I like Velvia 50, colors that pop.  If you really want to see pop, check out Ken Rockwell's photos.  I think he shoots digital at +4 saturation.


----------



## Soocom1 (Jan 28, 2020)

Lord I was so hoping that this one would die. 

The original op was about saturation on cell phones. 

OK.   In my ever never ending pursuit of useless information, I read in a book on photography written int eh 1960's and updated twice, (back when people were actually educated, but I digress) (so I have a tendency to believe it over contemporary Youtube inspired Bull Trout), 
was that the film 9or in today';s case digital sensor) is actually recording what is ACTUALLY there. 
NOT what we THINK is there. 

Bear with me.   

Here is an example of where I am going with this.. What color are the dogs? 
color illusion trick - Bing images


Our eyes and brains deceive us.  Look at impeachment! 

Seriously though, what we THINK is the right color, or what we THINK looks really good, saturated, correct etc, is all in our teeny tiny non-vulcan brains.   

AMOLED, LCD, Cathode Ray, three color or whatever is all subjective.


----------



## AlanKlein (Jan 28, 2020)

I use a calibrated monitor from NEC.  I hope they see OK.   

Seriously.  I try not to oversaturate.  When I get to the point that I think someone will notice, I'll back off a little.  So the colors are saturated, but only to the point that they still look normal.  Does that make sense?
Here's my Velvia 50's Search: velvia | Flickr


----------



## waday (Jan 28, 2020)

I tend to always oversaturate, which is why my plants always die.


----------



## limr (Jan 28, 2020)

I am oversaturated with this topic.

Hoping this one would die? Then let it die. Just...let it go...


----------



## vintagesnaps (Jan 28, 2020)

Maybe you'll need to get out the 'official' TPF padlock!


----------



## waday (Jan 28, 2020)

limr said:


> I am oversaturated with this topic.
> 
> Hoping this one would die? Then let it die. Just...let it go...
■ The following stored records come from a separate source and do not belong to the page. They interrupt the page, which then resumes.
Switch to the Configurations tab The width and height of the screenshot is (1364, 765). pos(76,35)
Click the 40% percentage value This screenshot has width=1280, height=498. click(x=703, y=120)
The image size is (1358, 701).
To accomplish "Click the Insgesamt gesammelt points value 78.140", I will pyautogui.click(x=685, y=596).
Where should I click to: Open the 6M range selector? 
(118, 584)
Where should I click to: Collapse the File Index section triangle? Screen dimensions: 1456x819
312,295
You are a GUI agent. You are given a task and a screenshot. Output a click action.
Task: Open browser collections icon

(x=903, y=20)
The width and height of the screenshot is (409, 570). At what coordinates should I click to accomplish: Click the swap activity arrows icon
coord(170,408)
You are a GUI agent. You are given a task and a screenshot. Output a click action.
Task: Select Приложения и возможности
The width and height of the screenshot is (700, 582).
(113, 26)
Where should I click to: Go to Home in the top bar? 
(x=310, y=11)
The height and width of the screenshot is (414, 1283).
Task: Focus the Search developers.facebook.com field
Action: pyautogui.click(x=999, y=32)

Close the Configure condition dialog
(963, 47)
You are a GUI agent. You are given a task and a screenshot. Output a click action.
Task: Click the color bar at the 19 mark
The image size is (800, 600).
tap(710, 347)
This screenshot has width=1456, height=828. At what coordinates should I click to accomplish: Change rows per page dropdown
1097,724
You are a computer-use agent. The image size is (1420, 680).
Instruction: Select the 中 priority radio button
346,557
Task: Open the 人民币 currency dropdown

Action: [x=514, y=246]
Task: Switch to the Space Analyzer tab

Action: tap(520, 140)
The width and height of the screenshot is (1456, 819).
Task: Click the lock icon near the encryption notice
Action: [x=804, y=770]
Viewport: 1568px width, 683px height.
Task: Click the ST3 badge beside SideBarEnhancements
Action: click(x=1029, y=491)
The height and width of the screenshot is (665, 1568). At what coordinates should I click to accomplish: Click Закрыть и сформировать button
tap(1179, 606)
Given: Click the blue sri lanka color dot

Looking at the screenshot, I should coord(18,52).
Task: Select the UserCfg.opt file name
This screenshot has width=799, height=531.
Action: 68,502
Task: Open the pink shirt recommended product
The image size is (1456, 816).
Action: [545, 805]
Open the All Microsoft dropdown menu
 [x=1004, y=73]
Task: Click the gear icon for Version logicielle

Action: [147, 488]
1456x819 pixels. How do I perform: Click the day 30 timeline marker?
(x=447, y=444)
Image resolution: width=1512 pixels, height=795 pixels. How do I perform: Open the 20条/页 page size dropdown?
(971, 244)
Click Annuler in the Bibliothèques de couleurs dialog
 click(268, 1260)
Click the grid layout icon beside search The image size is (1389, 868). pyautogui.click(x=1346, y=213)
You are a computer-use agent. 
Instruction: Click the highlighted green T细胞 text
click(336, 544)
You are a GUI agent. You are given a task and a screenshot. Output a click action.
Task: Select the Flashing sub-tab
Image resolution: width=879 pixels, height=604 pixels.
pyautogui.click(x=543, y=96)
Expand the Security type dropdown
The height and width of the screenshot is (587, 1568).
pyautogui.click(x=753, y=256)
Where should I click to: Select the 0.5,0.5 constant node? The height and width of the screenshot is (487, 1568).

But it’s so much fun; a thread overfilled with overreactions to oversaturated images with lots of overly, and overtly, annoying side comments.


----------



## SquarePeg (Jan 28, 2020)

waday said:


> limr said:
> 
> 
> > I am oversaturated with this topic.
> ...



That's a bit over the top.


----------



## Derrel (Jan 28, 2020)

Some solid Velvia images,  Alan Klein!


----------



## Derrel (Jan 28, 2020)

Astia and Velvia fought in what was it? 1999 at The Bellagio in UFC 9? OR am I confused?


----------



## waday (Jan 28, 2020)

SquarePeg said:


> waday said:
> 
> 
> > limr said:
> ...


I meant no offense... I hope you can get over it in time.


----------



## petrochemist (Jan 29, 2020)

I think it's a similar thing to TV settings.
In years past when walking around towns I've seen loads of TVs in peoples front rooms that were obviously set to maximum saturation.
It's as if they are thinking I paid for colour, so I'm going to get as much of it as I can!
Personally I couldn't watch such images for even 2 minutes, in general I tend to prefer slightly muted colours. High saturation often works well on very simple compositions, but rarely otherwise IMO.


----------



## snowbear (Jan 29, 2020)

Come on, folks; let this zombie return to the grave with dignity.  The OP hasn't been around for a couple of years.


----------



## terri (Jan 29, 2020)

vintagesnaps said:


> Maybe you'll need to get out the 'official' TPF padlock!


Done!


----------